┌─ LISTED RECORDS

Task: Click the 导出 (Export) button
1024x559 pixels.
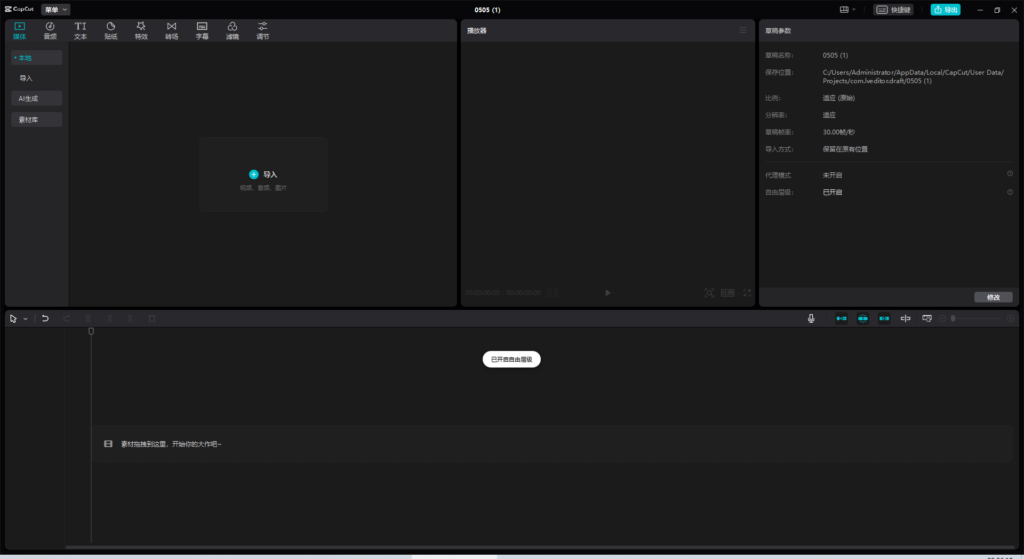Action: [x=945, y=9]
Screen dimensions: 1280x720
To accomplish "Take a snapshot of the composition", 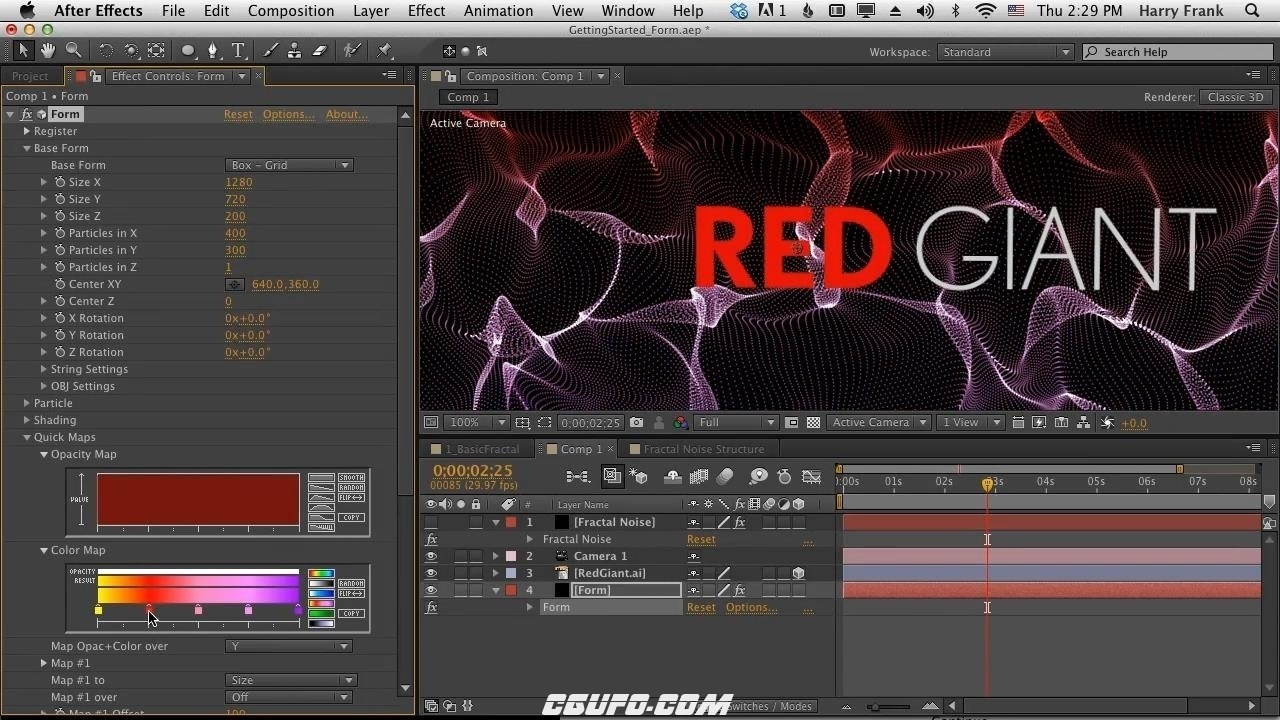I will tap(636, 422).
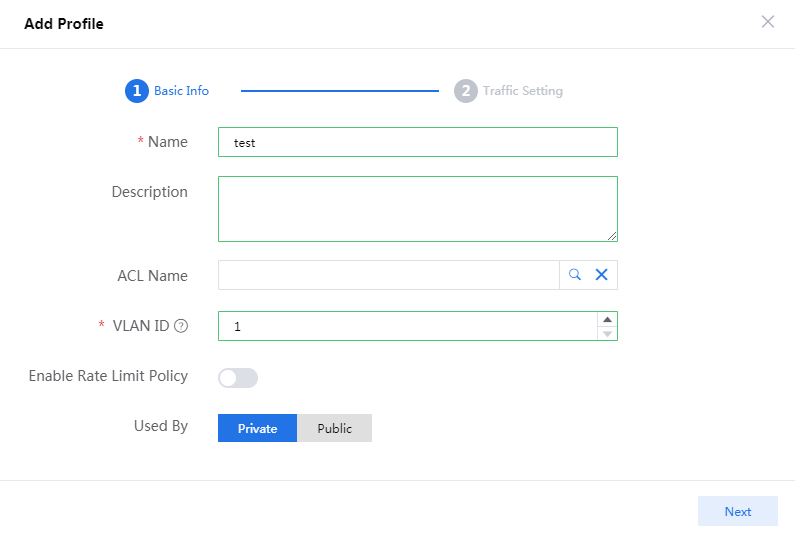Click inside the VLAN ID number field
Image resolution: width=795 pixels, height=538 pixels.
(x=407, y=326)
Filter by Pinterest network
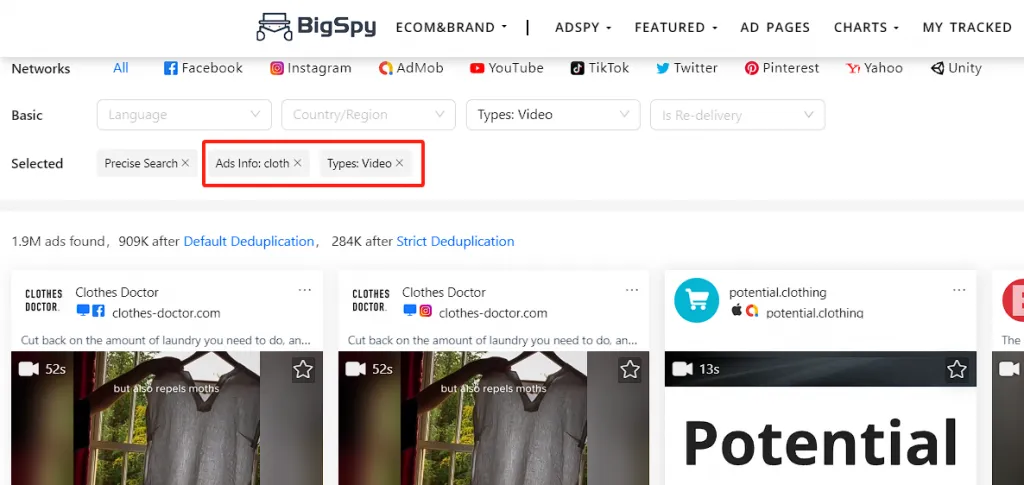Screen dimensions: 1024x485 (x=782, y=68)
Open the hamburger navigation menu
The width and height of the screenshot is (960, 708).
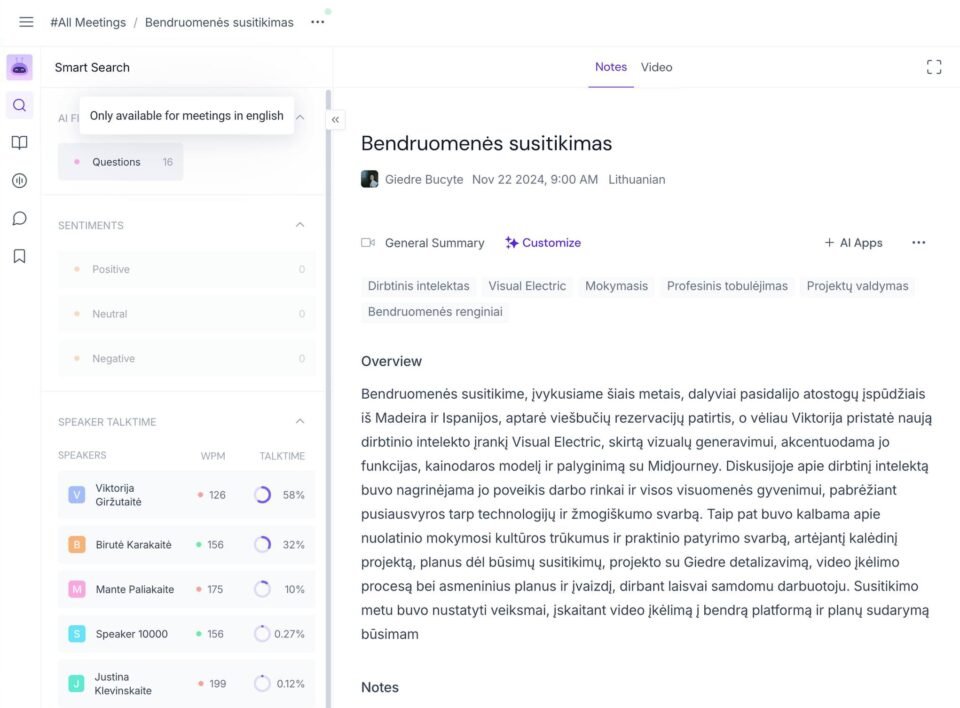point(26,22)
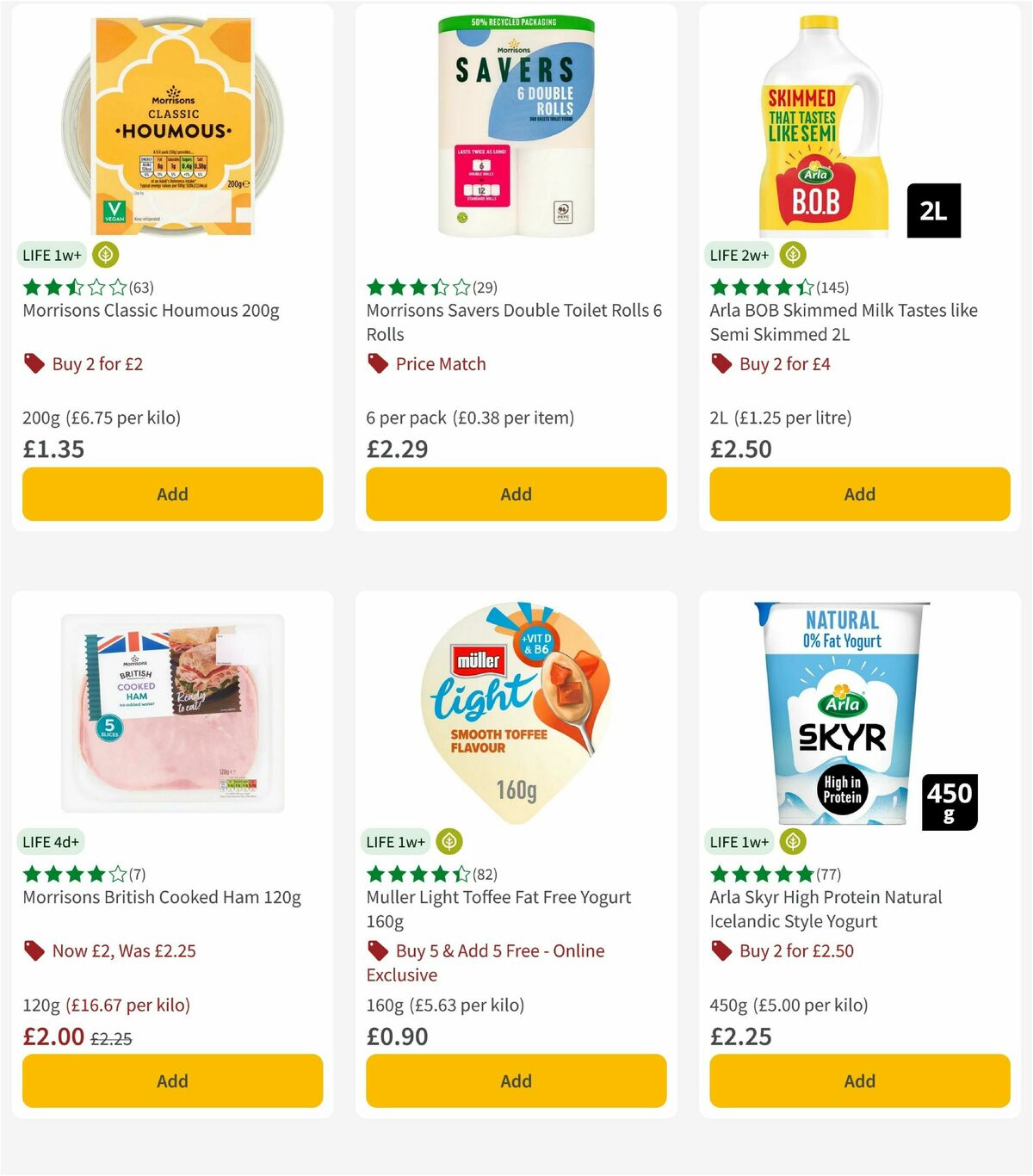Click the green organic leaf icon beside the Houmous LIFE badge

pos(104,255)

└─
┌─ LISTED RECORDS

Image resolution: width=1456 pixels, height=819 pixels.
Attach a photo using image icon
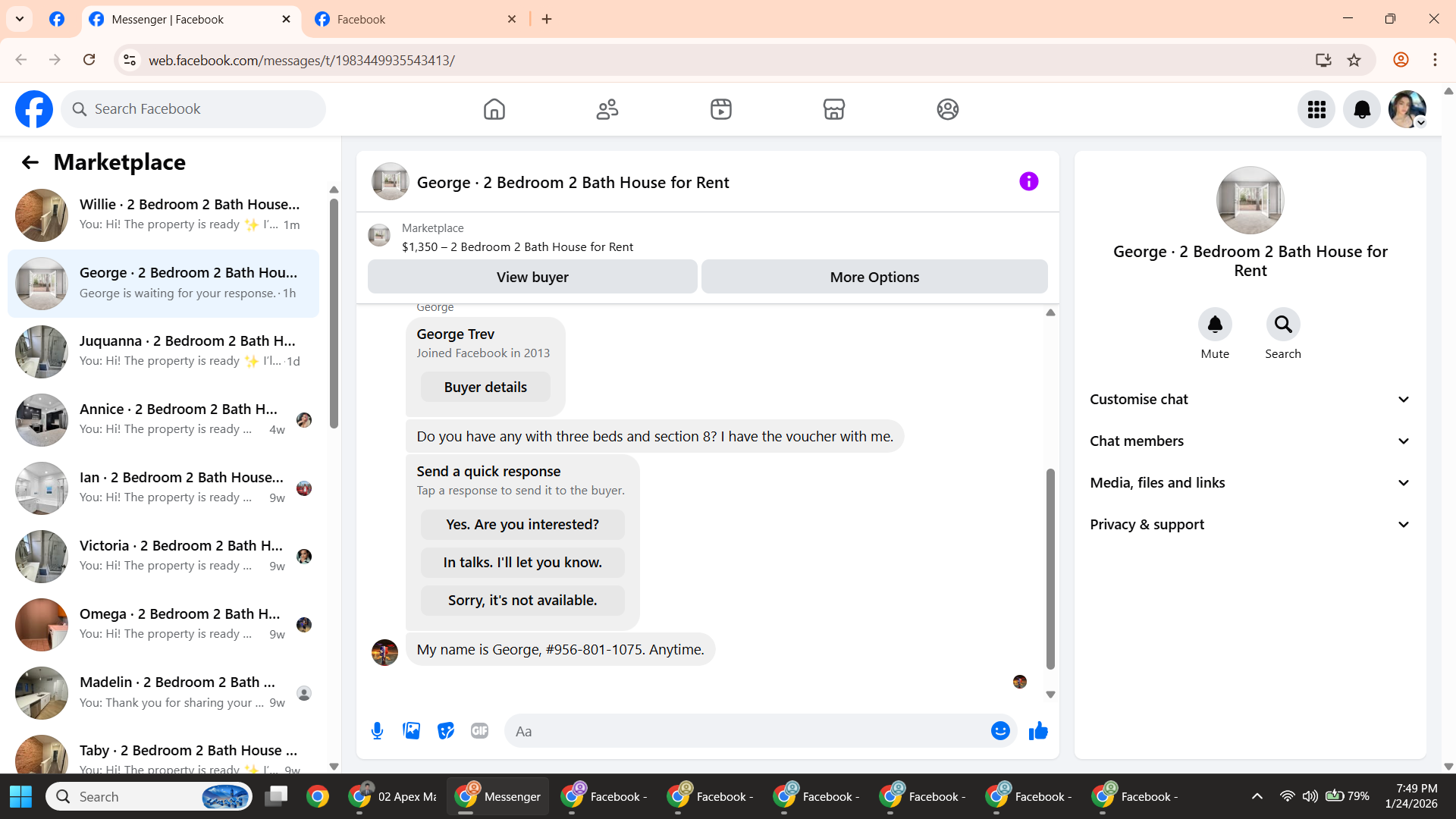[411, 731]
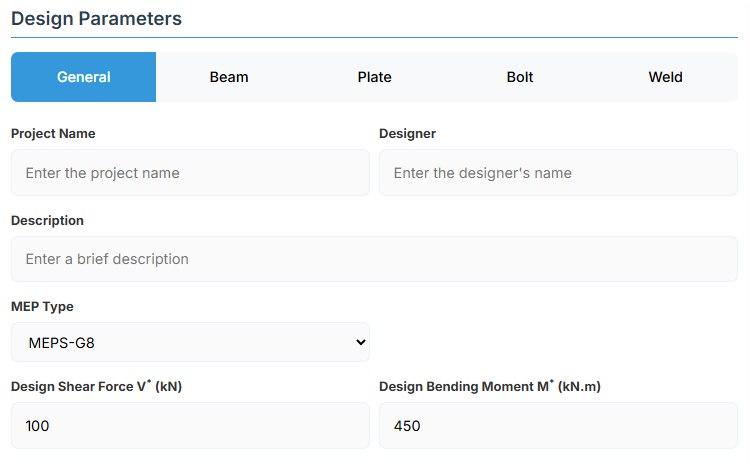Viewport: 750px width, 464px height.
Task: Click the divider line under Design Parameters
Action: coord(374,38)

└─

=== EXERCISE INSTRUCTIONS ===
Reproduce word for word the part of the listing that opens with the line containing "Open the hamburger navigation menu" and closes with the line containing "pos(104,255)", including both of those lines. Leave out the pictures.

=== ANSWER TO THE EXERCISE ===
Open the hamburger navigation menu
The width and height of the screenshot is (960, 708).
point(26,22)
Click the green organic leaf icon beside the Houmous LIFE badge

pos(104,255)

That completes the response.